■ What you will do ■
Copy the rows word for word, beginning at the line that contains "This screenshot has height=597, width=1291." and continuing through the last of the rows.

■ Dataset entries ■
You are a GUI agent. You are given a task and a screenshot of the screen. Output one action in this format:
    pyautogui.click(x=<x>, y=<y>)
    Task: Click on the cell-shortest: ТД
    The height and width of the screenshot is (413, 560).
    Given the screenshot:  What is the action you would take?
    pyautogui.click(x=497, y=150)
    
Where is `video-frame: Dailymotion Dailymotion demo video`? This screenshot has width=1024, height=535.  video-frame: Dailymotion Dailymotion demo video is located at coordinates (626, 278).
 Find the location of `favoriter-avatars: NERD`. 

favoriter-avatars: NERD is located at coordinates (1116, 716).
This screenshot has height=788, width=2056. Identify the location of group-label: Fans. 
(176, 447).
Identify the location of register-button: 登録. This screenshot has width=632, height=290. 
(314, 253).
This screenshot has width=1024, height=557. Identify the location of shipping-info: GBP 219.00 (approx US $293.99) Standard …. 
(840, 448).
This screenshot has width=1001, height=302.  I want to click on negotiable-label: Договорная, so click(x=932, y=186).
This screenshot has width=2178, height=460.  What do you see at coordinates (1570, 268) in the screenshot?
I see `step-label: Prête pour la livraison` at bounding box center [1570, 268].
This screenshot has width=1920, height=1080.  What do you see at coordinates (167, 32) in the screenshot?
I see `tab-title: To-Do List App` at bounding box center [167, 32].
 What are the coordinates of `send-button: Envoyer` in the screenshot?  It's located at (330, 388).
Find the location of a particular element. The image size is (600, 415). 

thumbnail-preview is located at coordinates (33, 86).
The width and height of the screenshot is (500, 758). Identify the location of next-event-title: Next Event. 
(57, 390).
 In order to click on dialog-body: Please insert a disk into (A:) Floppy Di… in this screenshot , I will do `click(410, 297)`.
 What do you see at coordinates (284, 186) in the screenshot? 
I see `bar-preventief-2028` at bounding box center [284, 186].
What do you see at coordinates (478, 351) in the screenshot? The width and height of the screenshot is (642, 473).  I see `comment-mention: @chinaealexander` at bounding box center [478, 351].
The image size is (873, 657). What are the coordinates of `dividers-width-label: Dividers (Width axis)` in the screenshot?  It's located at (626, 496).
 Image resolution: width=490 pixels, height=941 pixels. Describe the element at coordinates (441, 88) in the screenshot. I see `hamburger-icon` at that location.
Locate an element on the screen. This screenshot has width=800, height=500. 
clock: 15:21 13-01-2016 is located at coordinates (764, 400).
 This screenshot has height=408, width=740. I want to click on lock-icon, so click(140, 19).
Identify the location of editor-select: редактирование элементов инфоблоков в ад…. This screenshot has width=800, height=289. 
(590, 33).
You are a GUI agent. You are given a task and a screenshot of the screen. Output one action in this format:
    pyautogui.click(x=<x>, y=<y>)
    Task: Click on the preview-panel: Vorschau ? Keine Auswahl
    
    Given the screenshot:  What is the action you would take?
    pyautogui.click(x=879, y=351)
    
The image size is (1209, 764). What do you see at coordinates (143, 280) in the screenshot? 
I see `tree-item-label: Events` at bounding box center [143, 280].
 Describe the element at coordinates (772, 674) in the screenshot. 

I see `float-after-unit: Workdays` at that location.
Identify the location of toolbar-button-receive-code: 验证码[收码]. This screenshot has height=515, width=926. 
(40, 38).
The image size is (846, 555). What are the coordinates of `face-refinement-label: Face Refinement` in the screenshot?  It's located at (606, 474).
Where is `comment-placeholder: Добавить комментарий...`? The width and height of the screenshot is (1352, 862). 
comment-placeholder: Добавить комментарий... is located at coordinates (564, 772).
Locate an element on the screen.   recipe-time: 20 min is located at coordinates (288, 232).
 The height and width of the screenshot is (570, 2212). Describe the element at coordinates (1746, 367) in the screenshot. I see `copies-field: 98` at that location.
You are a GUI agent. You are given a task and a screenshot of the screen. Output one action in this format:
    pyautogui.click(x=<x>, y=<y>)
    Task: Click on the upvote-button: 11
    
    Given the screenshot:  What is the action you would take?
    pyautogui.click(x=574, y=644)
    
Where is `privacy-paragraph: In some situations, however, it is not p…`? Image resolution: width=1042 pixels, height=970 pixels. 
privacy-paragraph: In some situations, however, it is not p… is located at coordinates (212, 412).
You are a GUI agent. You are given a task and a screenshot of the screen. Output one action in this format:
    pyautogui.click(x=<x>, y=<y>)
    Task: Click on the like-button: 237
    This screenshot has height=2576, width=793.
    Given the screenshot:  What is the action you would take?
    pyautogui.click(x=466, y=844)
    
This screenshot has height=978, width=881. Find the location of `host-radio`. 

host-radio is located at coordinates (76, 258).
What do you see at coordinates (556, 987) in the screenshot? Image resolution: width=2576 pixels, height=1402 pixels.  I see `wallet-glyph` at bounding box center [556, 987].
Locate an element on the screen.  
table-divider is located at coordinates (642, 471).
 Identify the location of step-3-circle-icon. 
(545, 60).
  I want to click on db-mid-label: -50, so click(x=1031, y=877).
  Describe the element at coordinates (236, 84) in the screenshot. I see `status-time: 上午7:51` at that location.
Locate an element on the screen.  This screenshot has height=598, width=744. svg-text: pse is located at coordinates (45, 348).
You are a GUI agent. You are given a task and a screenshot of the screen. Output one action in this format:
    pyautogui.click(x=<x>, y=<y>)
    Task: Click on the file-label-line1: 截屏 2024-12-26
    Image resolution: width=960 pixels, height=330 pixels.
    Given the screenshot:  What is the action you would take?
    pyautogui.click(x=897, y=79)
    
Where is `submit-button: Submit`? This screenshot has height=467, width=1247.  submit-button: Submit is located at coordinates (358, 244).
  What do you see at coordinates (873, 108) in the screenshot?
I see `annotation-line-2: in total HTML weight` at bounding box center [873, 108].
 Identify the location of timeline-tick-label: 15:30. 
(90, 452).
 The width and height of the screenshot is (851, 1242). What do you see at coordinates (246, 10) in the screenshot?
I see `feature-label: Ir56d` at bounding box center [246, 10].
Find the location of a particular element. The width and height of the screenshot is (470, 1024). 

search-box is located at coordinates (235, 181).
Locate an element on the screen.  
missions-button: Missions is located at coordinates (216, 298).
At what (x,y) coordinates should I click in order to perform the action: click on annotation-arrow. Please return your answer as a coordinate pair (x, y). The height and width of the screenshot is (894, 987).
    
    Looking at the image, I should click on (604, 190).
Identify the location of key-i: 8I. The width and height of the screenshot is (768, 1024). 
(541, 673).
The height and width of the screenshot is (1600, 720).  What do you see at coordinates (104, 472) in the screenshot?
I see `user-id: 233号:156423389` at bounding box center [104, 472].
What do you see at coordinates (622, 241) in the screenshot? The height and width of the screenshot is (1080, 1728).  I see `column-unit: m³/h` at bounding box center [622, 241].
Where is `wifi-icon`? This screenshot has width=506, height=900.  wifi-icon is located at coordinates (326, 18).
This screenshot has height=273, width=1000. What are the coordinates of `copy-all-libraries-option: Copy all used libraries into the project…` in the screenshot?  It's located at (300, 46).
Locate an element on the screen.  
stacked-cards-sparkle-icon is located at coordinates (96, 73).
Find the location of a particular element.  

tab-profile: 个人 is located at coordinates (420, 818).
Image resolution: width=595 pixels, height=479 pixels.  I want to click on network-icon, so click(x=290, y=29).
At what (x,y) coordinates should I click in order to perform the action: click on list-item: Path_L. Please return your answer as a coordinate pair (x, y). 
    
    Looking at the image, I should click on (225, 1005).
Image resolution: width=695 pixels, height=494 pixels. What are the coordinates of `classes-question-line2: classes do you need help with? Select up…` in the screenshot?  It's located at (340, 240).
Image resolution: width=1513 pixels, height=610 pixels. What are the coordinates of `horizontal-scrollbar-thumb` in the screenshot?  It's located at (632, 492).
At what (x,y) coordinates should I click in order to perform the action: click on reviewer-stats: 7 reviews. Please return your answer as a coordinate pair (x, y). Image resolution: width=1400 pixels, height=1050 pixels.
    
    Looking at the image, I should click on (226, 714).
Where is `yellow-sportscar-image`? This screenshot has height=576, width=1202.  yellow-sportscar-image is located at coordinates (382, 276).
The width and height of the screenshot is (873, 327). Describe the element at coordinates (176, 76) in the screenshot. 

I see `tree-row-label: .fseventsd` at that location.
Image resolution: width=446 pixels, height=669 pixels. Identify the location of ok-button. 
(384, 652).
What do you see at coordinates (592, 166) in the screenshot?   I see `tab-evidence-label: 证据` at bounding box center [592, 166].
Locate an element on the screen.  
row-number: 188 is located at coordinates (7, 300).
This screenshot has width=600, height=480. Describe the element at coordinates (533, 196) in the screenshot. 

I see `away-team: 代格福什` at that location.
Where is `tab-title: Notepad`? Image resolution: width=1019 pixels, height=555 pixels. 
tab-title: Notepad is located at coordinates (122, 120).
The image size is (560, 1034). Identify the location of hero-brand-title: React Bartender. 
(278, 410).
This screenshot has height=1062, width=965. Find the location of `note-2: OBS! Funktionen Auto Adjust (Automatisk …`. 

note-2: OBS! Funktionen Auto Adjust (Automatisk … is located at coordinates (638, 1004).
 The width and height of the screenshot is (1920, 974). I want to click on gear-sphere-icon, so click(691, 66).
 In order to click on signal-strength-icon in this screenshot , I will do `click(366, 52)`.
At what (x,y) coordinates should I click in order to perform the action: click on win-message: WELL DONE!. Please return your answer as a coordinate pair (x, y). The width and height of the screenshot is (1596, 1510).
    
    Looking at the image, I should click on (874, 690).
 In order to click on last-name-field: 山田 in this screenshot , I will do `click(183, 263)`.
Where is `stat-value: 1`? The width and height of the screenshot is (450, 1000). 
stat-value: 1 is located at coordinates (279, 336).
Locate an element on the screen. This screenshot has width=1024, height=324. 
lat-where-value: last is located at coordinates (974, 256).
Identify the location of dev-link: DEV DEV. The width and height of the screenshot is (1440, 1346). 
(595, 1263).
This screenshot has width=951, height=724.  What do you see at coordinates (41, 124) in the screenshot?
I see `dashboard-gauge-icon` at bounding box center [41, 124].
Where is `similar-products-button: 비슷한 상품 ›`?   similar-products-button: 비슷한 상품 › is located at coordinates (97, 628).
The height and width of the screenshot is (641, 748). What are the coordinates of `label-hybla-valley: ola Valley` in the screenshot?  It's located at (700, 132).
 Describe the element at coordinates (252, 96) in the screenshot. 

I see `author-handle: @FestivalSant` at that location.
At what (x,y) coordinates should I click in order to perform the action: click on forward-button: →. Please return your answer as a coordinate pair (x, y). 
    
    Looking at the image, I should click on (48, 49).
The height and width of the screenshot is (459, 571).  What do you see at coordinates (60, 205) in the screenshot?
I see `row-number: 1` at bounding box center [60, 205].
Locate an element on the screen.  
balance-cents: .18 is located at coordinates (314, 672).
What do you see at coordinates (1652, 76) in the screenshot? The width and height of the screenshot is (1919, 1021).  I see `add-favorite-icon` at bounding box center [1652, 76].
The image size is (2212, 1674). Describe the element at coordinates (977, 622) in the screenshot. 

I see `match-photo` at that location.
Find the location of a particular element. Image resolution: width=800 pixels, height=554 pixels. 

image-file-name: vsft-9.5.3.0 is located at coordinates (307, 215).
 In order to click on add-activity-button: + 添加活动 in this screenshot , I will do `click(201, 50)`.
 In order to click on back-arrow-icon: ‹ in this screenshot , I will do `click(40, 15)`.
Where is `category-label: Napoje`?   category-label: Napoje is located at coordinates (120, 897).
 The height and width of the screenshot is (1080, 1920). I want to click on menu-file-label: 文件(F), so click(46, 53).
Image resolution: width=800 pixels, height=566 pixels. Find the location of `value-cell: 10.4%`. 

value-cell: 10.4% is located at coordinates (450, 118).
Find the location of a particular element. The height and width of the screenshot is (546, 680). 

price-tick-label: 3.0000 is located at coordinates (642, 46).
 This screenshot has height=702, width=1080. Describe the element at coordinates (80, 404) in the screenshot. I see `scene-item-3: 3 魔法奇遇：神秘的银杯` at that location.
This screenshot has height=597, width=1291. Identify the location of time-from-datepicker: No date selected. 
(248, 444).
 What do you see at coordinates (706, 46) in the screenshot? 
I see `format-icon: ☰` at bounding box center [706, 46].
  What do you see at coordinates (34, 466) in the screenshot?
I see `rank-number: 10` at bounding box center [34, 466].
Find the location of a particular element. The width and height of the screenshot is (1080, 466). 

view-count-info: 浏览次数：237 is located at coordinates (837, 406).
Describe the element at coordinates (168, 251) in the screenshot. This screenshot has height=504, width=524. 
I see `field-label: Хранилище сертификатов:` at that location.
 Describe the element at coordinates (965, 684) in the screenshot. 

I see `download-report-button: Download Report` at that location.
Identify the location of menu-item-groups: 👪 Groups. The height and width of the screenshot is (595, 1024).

■ Solution to this exercise ■
This screenshot has height=597, width=1291. Identify the location of time-from-datepicker: No date selected. 
(248, 444).
 What do you see at coordinates (706, 46) in the screenshot? 
I see `format-icon: ☰` at bounding box center [706, 46].
  What do you see at coordinates (34, 466) in the screenshot?
I see `rank-number: 10` at bounding box center [34, 466].
Find the location of a particular element. The width and height of the screenshot is (1080, 466). 

view-count-info: 浏览次数：237 is located at coordinates (837, 406).
Describe the element at coordinates (168, 251) in the screenshot. This screenshot has height=504, width=524. 
I see `field-label: Хранилище сертификатов:` at that location.
 Describe the element at coordinates (965, 684) in the screenshot. 

I see `download-report-button: Download Report` at that location.
Identify the location of menu-item-groups: 👪 Groups. The height and width of the screenshot is (595, 1024).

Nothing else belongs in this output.